Research conducted in the Attitude and Decision Making Lab addresses each of these questions. Our focus on health decision making highlights the broader societal impact of these psychological processes and implications for the healthcare system. This research identifies and addresses decision making biases that contribute to poor health outcomes and wasted healthcare resources.

Read more about research conducted at the AADM Lab:

Stories of vaccine-related harms are influential, even when people don’t believe them
Stories of vaccine-related harms are influential, even when people don’t believe them
Maximizers vs. minimizers: The personality trait that may guide your medical decisions – and costs
Maximizers vs. minimizers: The personality trait that may guide your medical decisions – and costs

Director: Dr. Laura D. Scherer

I received my PhD in 2010 from Washington University in St. Louis, where I studied automatic biases and implicit evaluations. The year 2009 proved to be pivotal for my research and interests; this was the year that controversy ignited in reaction to a revised USPSTF recommendation to reduce breast cancer screening among women 40-49 at average risk. The recommendation was based on evidence showing that screening can do more harm than good among low-to-average risk women, and yet it sparked heated public backlash. It occurred to me that the psychological phenomena that I was studying—intuitive judgments, emotions, judgment bias—were likely contributing to the public's resistance to those recommendations. In a postdoctoral fellowship at the University of Michigan Center for Bioethics and Social Sciences in Medicine and Ann Arbor VA hospital I explored how affective and cognitive processes contribute to overuse of low value healthcare and the rejection of high value care.

This research has shown, for example, that often times people want medical care (e.g. cancer screening or treatment) even when it is likely to do more harm than good. This "action bias" seems like it is caused by people's faulty intuitions and tendency to "go with their gut," but my research found that when people are forced to think deeply about these decisions (i.e. not go with their gut) they make the same poor decisions with even greater confidence. More important for predicting medical decisions are things like diagnostic labels, which can lead people to desire treatment even when they have been told that treatment is unbeneficial. We have also found that people differ in their general approach to medicine, and some people are "medical maximizers" who prefer to receive medical interventions even when it's unnecessary, whereas other people are "medical minimizers" who try to avoid medical interventions whenever possible.

Today, research conducted in the AADM Lab continues to identify biases in medical decisions, as well as ways to address those biases. We also examine other kinds of judgments and decisions; for example, we are currently testing theory-driven interventions to try to reduce bias in political judgments. Perhaps most exciting, and sparked by our findings from the medical domain, we are conducting an extensive line of research to determine whether judgment errors that are typically thought to be "intuitive" (e.g. conjunction errors, responses on the Cognitive Reflection Test) are best understood as the result of reliance on intuition, or lack of cognitive skill (e.g. low numeracy, inability to avoid confirmation bias). This research speaks to the large and ever-growing literature on dual process theories of social judgment.

■ ■ ■ ■

- [Tasks to complete]
#1 Answer these questions using the lab overview:
(a) From which university did Dr. Laura D. Scherer receive her PhD?
(b) What did the revised USPSTF recommendation of 2009 propose?
(c) What term describes people who try to avoid medical interventions whenever possible?
#2 Copy word for word the part of the lab overview that opens with the words containing "Research conducted in the Attitude" and closes with "wasted healthcare resources.".
The rows on this page come from a separate source.

■ ■ ■ ■

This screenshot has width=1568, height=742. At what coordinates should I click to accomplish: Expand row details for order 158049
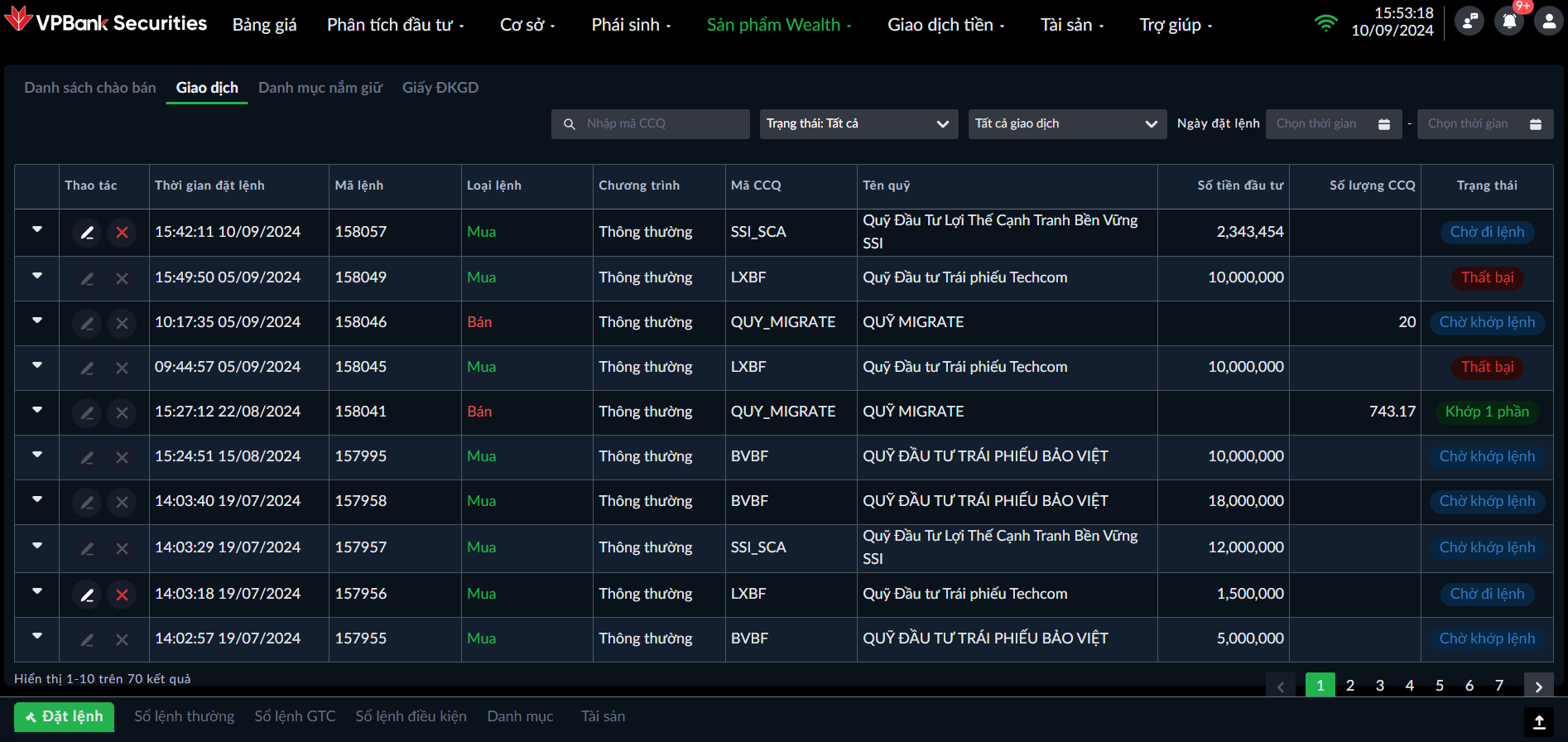(x=37, y=276)
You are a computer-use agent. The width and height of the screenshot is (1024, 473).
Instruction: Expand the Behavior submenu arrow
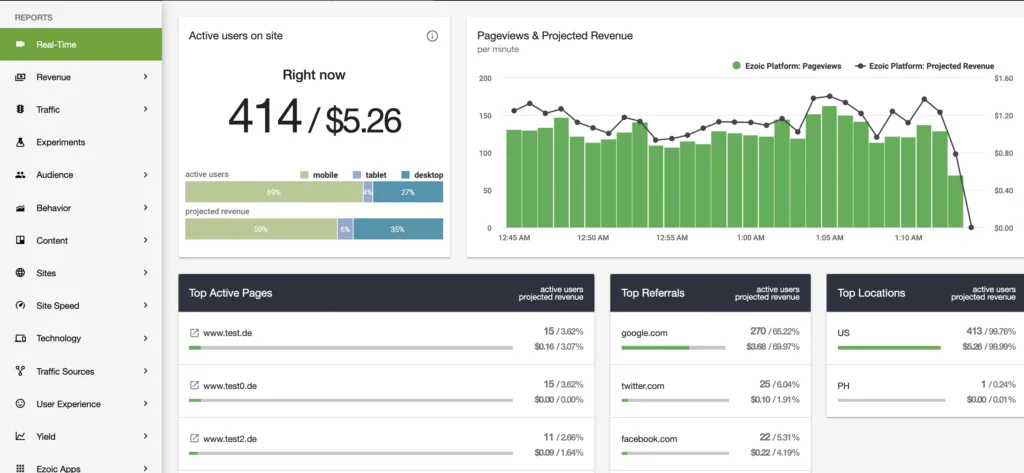(x=145, y=208)
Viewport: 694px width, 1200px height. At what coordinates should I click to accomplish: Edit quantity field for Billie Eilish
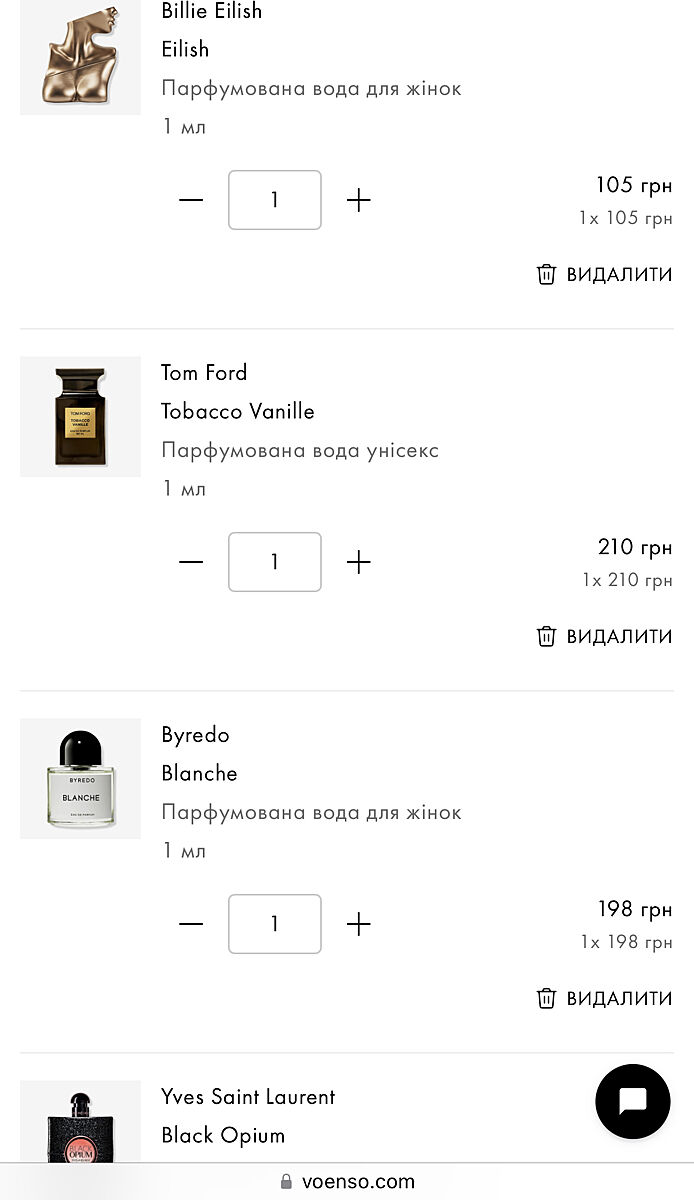[x=275, y=200]
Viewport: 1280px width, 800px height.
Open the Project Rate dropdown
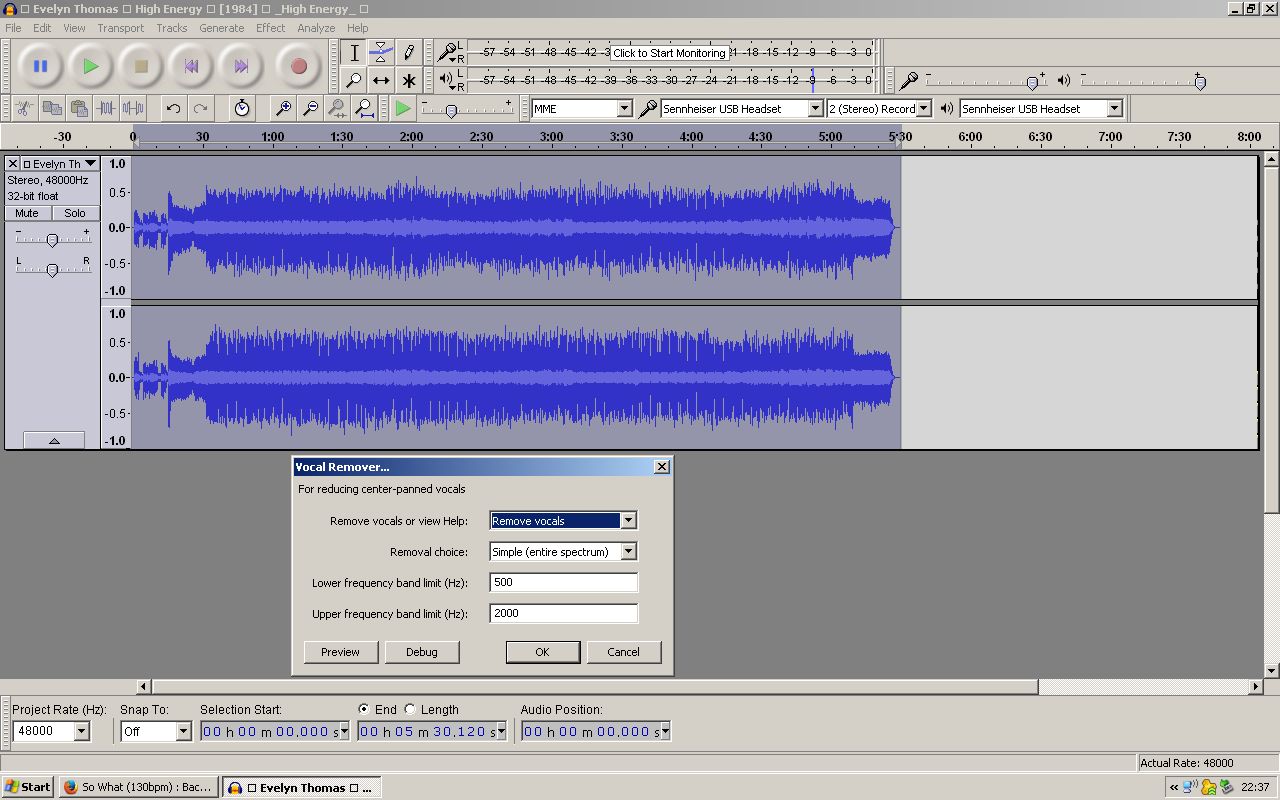82,731
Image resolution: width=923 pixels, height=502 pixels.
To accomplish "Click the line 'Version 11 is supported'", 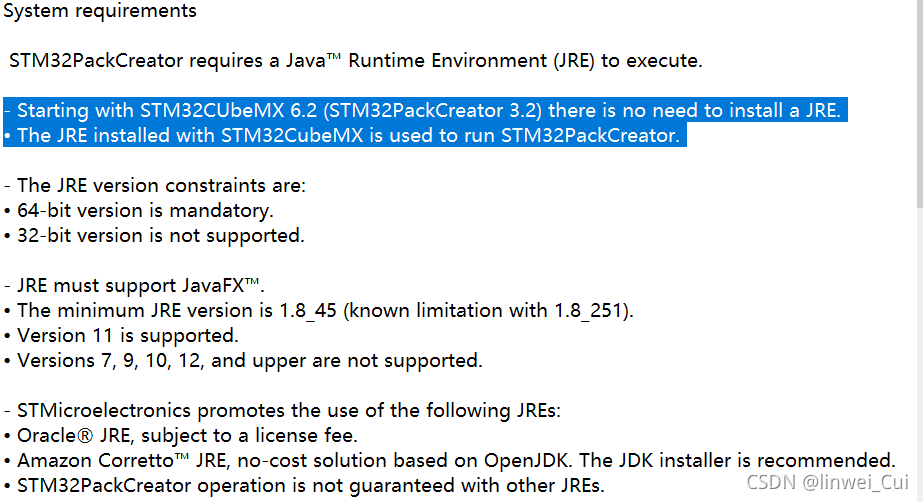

■ ■ ■ ■

- [Solutions in order]
#1
(a) Washington University in St. Louis
(b) Reducing breast cancer screening among women 40-49 at average risk
(c) Medical minimizers

#2
Research conducted in the Attitude and Decision Making Lab addresses each of these questions. Our focus on health decision making highlights the broader societal impact of these psychological processes and implications for the healthcare system. This research identifies and addresses decision making biases that contribute to poor health outcomes and wasted healthcare resources.